[Date Prev][Date Next][Thread Prev][Thread Next][Date Index][Thread Index]

Re: hash table access time



    To frequent hashers:

    We've just done some timings to compare hash-table
    access speed with assoc-list access speed,
    on a Symbolics using a Genera 7.1 system.

    I was surprised that it was this high,
    since hash-tables are supposed to be designed to optimize access time.
    Does anyone know what makes hashing this slow?
    Is it simply because the numerical hashing operations
    are much slower than list access operations on the lisp machine hardware?

    Does anyone know of any tricks to make hash-table access faster?
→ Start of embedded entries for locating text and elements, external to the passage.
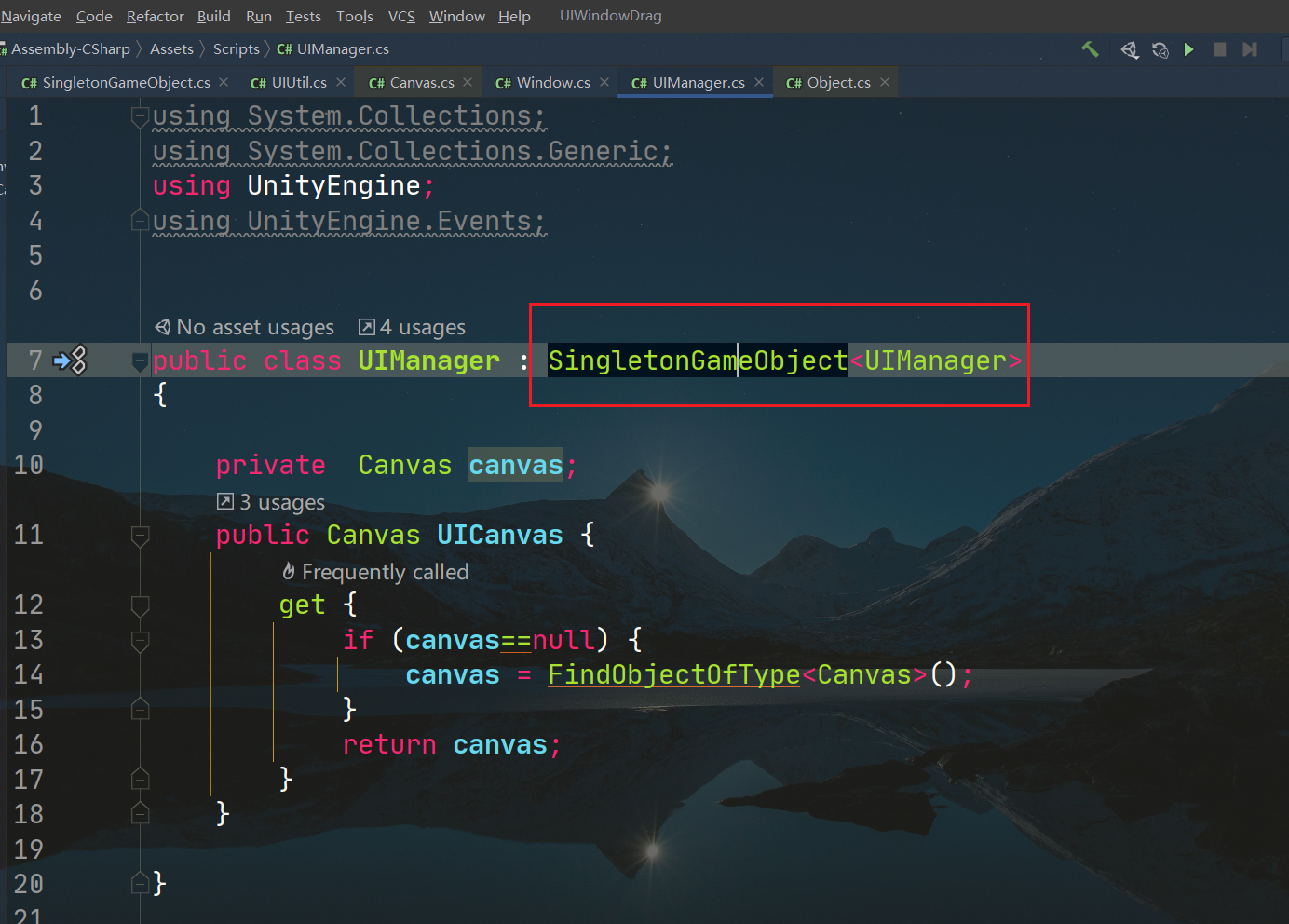Image resolution: width=1289 pixels, height=924 pixels.
Task: Collapse the using directives fold on line 1
Action: (141, 116)

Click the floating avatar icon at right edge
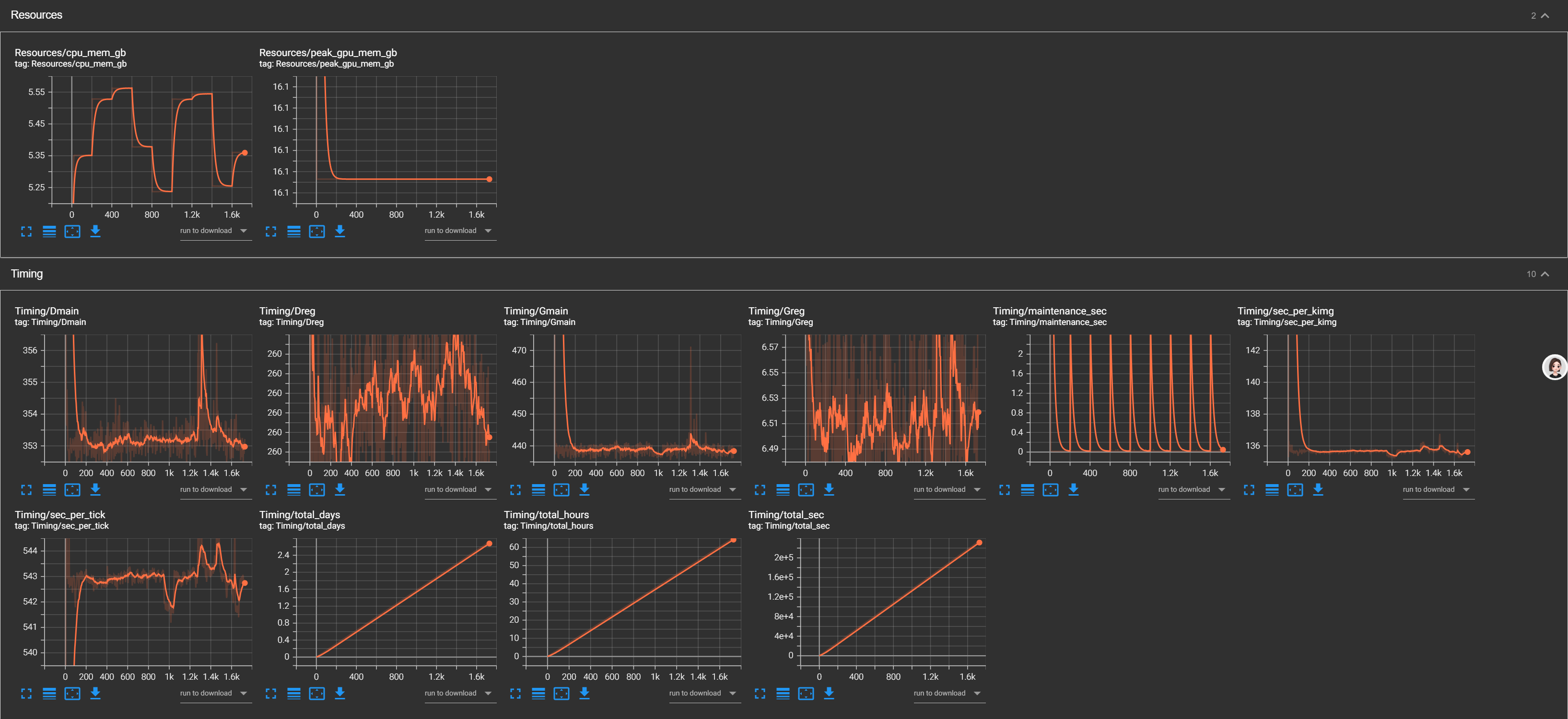pyautogui.click(x=1554, y=367)
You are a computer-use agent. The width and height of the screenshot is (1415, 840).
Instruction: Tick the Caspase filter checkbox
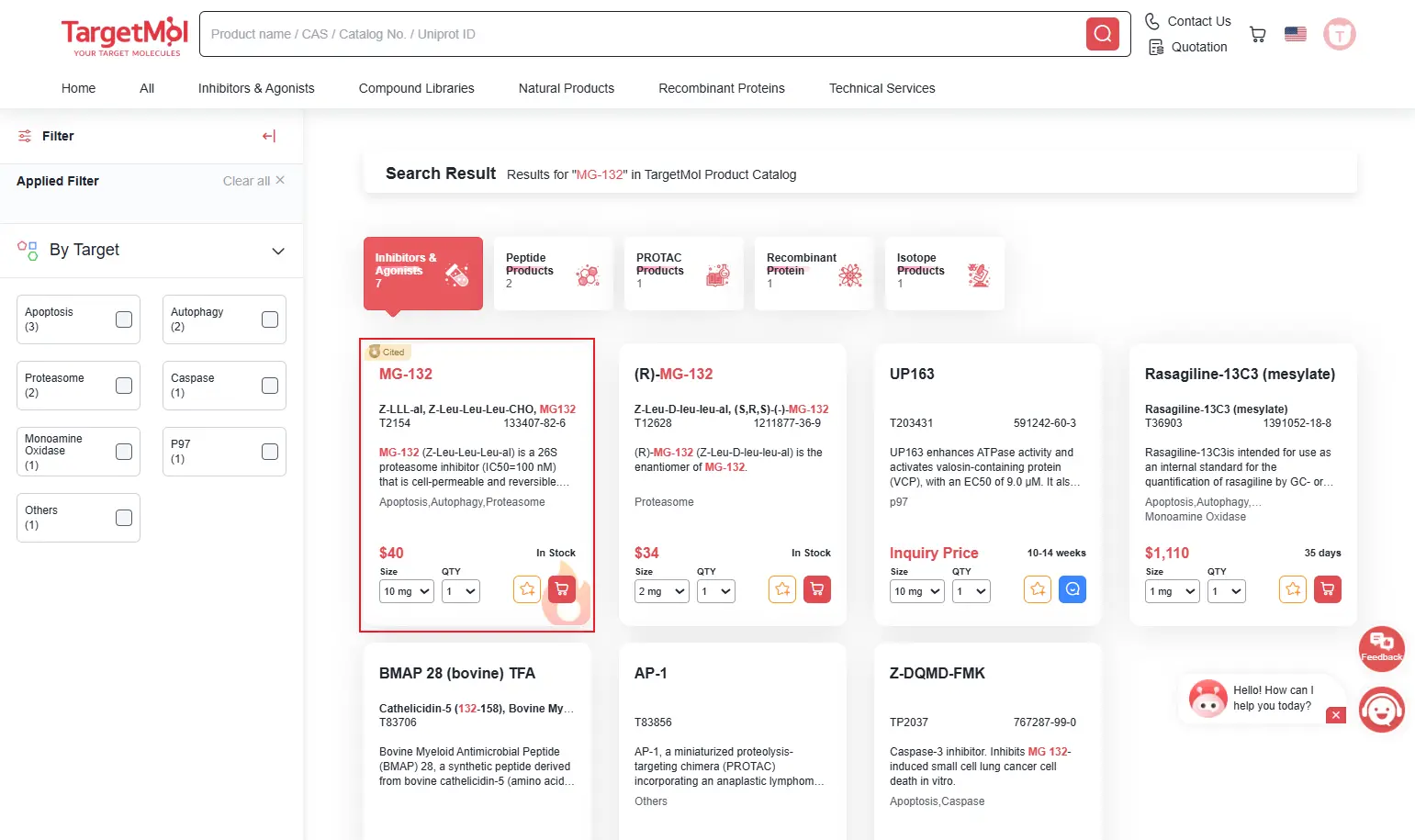click(270, 386)
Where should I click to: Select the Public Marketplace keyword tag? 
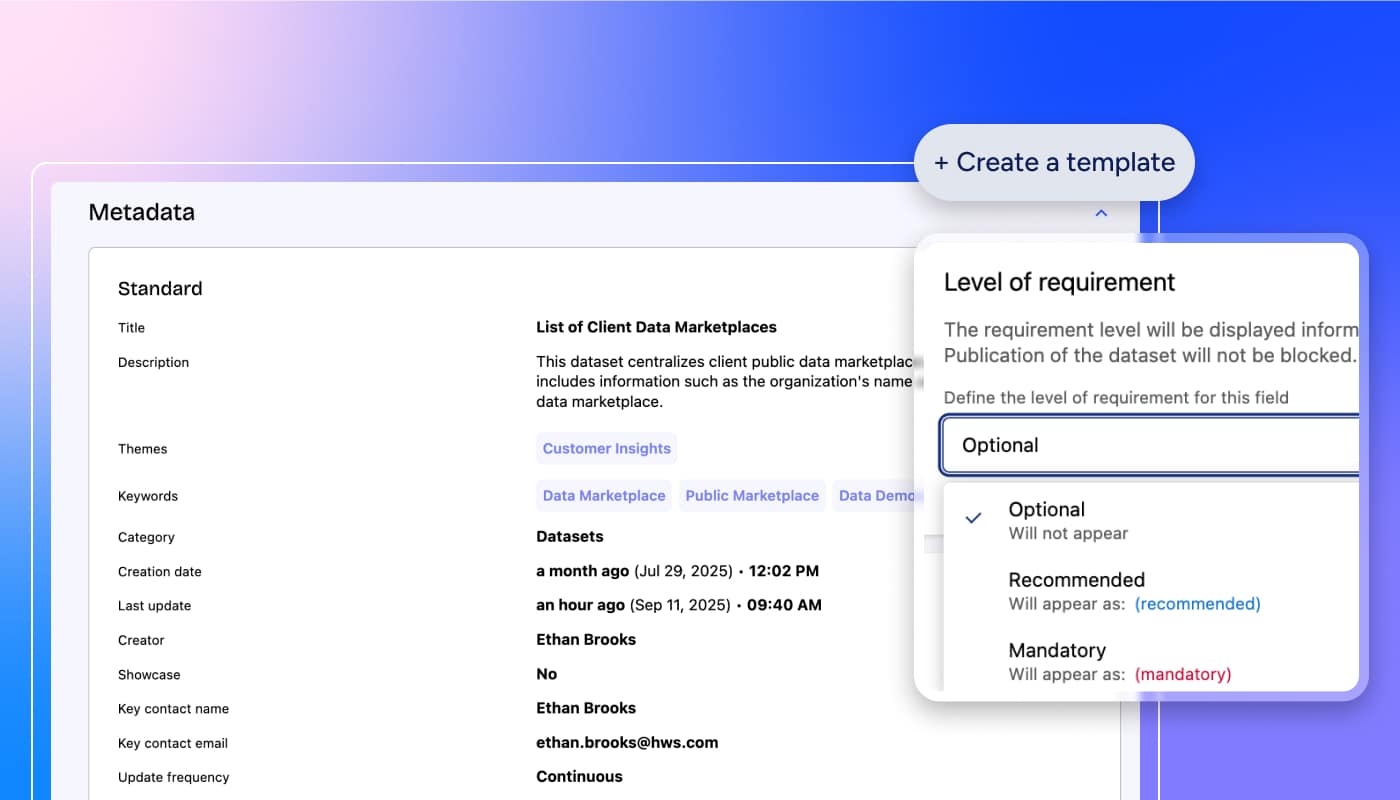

I also fell into the "hash table trap" myself about six months ago.
It is very tempting to use hash tables as a panacea without fully
understanding all of the gotchas involved. From what I can tell
although some of the information I am about to describe is
documented, much of it is not. This necessitated my disassembling
some system code to try to figure out how things work as these
sources are not available. Also, it has been six months since
I did this and I am not sure I remember all of the issues involved.
Well anyway, here goes...

First of all, I use a lot of EQ hash tables. It turns out that these,
or any other hash table which hashes on addresses can run into two
potential problems. First, after every GC the tables must be rehashed.
Second, GC flips are inhibited during hash tables accesses. In the first
case, if you have many, many small hash tables as I once did, you lose
real big as you spend all of your time rehashing with even a small
amount of consing and the ephemeral GC. The second problem causes a more
subtle performance bug. It turns out that the way flip inhibiting is
implemented, the GC process does not know when flipping becomes uninhibited.
So if it tries to flip and can't because some process inhibited flips it
waits 30 seconds and tries again. If it fails again it waits 60 seconds
and tries again. Each time it fails it doubles the wait time. So if you
do a lot of consing and a lot of table access then you run a greater chance
of having a flip attempt collide more frequently with a table access which
means that the flipping will get inhibited for more time which gives you
time to cons more and potentially run out of space. Now I don't know whether
EQL hash tables and EQUAL hash tables run into the same problems for leaf
level symbols.

It turns out that I was using EQ hash tables primarily to hash on flavor
objects. One solution for this case is to have each object contain its own
"serial number" to be used as a hash value. The idea is that a global
counter is kept which is used to assign a unique fixnum serial# to each
instance as it is created. Then hash tables are created which have
a user specified :test and :hash-function. Here is some sample code.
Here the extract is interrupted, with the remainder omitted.